Arctic oil spills to be studied at Churchill research facility
Scientists will focus on detection, mitigation and remediation in changing northern waters
With increased shipping activity and plenty of potential drilling, researchers are hoping to better understand the effects of an oil spill in arctic sea ice and how to prevent it thanks to a multi-government, multi-university research centre in Churchill, Man.
"It allows us to sort of understand what it looks like for an oil spill to be amidst ice-covered seas," said John Yackel, the head of the department of geography at the University of Calgary and the lead researcher at the Churchill Marine Observatory who will focus on detection.
"It's one thing to detect and map sea ice in a normal situation, but if we were to have a spill, an oil spill, in that ice, it may be a little bit harder to detect, so we're going to get ahead of this potential problem."
The facility is being funded through the Canada Foundation for Innovation — an independent non-governmental organization established by the federal government in 1997 — as well as the governments of Alberta, Manitoba and Canada.

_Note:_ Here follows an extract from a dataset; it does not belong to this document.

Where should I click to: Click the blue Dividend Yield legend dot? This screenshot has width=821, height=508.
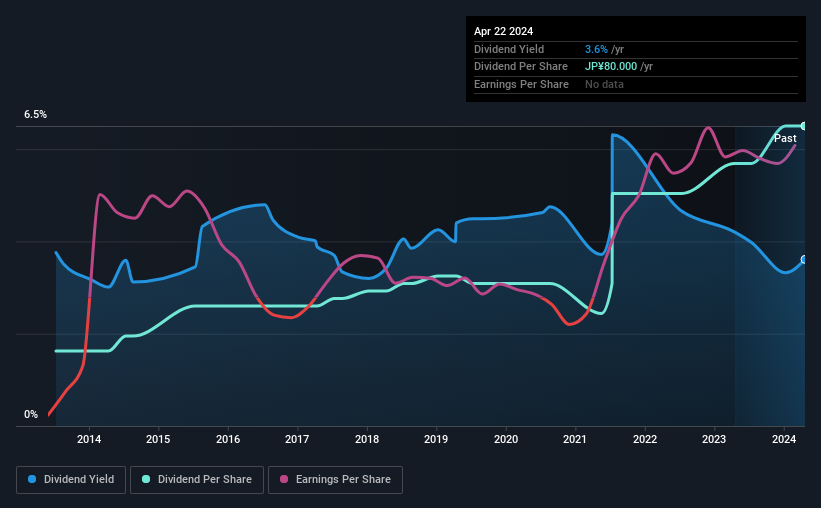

Researchers will pull water from Hudson's Bay, grow sea ice and then expose it to oil spills in order to better understand how it reacts in the arctic environment.
"Does it come to the surface? Does it hide underneath? What is the extent? What is the depth of that oil spill?" said Yackel.
"In an ice-covered environment, it will be much different and so that's what this facility will allow us to do."
The research centre is expected to be up and running by 2017.